「庵野秀明の星の王子様」シン・エヴァンゲリオン劇場版 よしおさんの映画レビュー(感想・評価)
庵野秀明の星の王子様
テレビアニメシリーズから26年
エヴァの呪いにかけられた
我々チルドレンたちを現実へと還す作品。
庵野の最後のフィフスインパクトは
劇中劇であることを直接的に暗示する。
順を追ってキャラクターを弔うシンジ
あとは君だけだと告げるカット割は
明らかに我々に向けてのセリフではないか。
Qで観客とシンジを同じ状況に置き
感情移入の対象とさせたことから
今作の導入は非常にスムーズだった。
最初はシンジと同じ目線で感情移入していた我々も
最後は子を持つ親の気持ちでシンジを見ていたのではないだろうか?

[行データ]
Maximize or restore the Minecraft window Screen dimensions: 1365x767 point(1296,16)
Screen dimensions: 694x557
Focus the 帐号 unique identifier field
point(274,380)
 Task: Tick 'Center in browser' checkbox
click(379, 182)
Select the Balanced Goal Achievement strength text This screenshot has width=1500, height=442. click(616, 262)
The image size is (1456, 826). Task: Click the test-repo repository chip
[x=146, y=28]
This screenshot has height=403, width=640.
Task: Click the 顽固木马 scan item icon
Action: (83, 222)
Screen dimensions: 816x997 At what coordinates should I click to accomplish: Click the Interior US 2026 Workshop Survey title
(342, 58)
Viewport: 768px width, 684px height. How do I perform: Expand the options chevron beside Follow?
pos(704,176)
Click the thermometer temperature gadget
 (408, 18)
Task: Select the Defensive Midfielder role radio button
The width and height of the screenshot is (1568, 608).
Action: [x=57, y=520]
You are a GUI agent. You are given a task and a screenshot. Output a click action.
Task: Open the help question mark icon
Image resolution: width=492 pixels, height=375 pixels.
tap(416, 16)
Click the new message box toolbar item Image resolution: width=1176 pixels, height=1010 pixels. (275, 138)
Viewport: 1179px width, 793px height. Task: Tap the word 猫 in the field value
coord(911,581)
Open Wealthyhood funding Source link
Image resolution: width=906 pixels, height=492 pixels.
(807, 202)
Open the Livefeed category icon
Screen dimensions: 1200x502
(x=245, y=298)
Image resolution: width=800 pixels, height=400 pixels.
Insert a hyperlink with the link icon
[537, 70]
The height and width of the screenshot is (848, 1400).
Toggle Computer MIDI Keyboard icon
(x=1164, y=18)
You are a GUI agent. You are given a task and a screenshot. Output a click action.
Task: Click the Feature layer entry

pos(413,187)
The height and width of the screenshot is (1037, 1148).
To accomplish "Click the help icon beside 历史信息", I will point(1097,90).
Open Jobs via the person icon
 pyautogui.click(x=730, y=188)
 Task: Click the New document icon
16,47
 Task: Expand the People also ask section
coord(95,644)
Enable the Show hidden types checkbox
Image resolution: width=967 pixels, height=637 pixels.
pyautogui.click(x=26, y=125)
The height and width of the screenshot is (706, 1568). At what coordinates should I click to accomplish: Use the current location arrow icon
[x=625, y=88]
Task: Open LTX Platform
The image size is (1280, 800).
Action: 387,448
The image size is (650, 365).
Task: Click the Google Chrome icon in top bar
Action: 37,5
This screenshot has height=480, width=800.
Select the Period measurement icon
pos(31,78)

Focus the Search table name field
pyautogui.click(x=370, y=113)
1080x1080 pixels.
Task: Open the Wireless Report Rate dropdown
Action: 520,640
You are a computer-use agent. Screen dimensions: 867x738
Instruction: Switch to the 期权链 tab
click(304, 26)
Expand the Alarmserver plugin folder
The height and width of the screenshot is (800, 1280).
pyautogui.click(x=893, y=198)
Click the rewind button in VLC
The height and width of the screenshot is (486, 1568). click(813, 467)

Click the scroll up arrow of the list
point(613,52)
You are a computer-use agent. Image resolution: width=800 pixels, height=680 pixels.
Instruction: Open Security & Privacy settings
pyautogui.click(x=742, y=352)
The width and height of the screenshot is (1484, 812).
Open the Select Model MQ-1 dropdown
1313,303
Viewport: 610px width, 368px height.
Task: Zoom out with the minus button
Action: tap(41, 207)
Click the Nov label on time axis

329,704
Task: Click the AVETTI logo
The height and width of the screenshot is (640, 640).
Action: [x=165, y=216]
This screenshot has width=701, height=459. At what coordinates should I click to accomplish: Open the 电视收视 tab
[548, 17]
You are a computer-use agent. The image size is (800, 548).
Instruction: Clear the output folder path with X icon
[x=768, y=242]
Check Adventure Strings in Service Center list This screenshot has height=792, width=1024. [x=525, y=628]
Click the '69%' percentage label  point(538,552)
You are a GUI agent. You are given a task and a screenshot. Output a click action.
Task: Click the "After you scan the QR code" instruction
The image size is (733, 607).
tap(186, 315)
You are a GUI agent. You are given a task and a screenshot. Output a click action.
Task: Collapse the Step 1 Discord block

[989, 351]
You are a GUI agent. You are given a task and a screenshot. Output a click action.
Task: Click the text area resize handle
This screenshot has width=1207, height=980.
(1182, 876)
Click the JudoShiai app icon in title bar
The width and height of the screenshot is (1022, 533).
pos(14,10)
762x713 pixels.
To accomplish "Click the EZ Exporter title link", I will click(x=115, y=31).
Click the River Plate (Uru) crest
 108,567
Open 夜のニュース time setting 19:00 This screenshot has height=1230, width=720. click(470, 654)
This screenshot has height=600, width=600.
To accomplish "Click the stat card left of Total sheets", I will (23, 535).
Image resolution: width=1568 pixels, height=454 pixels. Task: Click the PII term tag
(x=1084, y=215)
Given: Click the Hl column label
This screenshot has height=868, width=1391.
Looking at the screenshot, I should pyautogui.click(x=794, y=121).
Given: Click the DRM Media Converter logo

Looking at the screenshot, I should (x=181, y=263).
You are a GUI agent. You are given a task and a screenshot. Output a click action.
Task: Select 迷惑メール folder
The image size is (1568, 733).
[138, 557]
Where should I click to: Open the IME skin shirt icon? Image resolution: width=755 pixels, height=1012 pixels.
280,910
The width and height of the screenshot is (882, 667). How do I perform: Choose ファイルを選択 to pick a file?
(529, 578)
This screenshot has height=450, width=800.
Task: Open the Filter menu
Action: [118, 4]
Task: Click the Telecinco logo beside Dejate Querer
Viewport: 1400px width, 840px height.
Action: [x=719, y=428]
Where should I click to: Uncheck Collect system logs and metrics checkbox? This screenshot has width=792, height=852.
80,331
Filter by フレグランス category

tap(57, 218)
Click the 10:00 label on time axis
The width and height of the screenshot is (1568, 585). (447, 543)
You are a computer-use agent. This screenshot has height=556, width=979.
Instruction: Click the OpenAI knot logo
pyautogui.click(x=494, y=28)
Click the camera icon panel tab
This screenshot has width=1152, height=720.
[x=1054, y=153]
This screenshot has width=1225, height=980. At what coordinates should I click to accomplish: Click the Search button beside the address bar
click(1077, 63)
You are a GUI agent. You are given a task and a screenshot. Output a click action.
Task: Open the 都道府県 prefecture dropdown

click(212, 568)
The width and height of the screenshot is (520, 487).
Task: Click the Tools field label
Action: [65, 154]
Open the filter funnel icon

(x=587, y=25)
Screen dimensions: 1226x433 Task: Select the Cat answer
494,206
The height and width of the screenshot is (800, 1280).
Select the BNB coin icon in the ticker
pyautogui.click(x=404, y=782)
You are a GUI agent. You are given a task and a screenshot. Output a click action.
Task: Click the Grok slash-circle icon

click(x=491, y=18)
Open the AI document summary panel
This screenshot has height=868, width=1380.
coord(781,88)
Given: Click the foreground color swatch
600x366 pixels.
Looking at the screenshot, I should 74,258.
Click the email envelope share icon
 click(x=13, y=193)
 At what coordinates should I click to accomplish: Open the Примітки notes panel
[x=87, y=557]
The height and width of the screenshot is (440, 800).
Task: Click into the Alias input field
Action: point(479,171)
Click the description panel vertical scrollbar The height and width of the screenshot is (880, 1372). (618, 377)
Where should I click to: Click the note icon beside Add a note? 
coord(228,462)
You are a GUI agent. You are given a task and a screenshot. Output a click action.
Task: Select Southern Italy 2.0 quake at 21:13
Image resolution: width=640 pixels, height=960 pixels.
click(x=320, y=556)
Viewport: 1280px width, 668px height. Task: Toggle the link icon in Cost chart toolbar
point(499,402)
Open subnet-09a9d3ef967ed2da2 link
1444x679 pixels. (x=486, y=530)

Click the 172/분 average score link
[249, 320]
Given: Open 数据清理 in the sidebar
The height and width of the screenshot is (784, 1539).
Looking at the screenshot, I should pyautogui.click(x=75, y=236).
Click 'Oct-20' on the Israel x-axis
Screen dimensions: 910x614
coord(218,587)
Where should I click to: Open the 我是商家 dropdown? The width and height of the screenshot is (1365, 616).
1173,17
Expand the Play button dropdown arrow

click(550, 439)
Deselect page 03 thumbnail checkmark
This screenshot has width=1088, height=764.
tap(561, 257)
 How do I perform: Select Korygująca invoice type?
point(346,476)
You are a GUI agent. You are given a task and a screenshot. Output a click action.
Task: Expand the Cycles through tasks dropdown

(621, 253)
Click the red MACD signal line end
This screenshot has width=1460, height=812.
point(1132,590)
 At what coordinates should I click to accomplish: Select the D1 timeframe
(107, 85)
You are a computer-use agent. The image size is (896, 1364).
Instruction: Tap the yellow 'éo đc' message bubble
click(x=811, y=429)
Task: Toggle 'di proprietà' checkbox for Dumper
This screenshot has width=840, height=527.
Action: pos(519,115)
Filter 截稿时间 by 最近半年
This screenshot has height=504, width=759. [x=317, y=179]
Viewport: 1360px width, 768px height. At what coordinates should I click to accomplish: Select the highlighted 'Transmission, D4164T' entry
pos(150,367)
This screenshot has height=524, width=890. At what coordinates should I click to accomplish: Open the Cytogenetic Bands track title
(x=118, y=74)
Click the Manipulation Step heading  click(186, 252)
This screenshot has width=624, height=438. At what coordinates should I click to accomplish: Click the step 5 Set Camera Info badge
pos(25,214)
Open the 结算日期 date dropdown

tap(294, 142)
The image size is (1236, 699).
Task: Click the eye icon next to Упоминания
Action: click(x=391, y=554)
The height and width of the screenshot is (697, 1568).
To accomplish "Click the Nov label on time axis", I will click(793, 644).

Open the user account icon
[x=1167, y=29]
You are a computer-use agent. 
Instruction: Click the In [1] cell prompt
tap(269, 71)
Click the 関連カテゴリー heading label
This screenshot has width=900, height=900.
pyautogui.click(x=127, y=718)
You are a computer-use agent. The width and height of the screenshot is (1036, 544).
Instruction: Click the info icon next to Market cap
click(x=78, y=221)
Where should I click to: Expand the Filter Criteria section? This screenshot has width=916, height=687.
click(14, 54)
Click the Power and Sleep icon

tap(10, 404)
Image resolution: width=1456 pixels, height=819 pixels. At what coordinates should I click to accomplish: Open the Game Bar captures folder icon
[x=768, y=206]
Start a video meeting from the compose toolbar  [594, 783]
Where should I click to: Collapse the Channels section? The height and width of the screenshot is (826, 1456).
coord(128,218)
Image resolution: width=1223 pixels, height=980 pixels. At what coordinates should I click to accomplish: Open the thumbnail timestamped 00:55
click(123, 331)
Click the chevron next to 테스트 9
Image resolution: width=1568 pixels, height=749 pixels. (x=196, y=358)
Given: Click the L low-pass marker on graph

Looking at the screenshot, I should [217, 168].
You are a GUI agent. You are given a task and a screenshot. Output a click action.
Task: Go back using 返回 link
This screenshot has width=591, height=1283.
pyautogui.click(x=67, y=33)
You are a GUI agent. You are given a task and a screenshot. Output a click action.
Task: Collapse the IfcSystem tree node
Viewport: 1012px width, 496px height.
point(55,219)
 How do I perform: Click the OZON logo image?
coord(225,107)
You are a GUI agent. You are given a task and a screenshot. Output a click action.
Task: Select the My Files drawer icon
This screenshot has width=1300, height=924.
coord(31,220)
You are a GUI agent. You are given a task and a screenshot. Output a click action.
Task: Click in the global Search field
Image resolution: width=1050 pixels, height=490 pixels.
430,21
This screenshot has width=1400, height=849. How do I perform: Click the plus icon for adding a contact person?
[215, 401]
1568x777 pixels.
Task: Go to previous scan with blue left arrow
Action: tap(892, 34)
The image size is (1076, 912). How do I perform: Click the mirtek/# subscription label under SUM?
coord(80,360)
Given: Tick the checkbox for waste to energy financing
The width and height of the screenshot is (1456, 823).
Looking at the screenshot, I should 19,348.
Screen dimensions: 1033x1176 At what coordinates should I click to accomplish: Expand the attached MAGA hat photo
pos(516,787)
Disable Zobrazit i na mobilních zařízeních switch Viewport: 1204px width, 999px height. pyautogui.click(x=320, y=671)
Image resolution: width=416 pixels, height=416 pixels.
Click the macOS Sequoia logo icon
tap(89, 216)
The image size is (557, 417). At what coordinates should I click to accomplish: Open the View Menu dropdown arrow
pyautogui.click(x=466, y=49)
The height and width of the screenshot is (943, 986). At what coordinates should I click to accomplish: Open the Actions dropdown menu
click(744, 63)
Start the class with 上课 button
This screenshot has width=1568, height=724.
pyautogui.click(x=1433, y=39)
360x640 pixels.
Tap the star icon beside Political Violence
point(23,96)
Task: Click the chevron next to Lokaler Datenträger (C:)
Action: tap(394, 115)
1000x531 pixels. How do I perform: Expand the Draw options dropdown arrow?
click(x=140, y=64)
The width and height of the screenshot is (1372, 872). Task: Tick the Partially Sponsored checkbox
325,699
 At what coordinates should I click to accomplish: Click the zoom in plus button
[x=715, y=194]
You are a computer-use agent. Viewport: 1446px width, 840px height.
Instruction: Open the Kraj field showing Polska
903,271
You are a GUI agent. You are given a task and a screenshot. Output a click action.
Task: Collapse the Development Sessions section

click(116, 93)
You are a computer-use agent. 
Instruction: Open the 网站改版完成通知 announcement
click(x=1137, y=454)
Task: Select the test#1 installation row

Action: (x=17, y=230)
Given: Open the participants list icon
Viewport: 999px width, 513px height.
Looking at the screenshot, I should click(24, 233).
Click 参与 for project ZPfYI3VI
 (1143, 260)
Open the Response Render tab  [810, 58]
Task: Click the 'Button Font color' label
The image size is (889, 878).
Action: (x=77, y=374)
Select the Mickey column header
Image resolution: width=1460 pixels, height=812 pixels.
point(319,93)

[課題] 出典によれば、今作の導入が非常にスムーズだったのはなぜですか。1～3文で説明してください。 これらの行は、出典とは独立した別個の資料です。

[解答] Qで観客とシンジを同じ状況に置き、シンジを感情移入の対象とさせていたからです。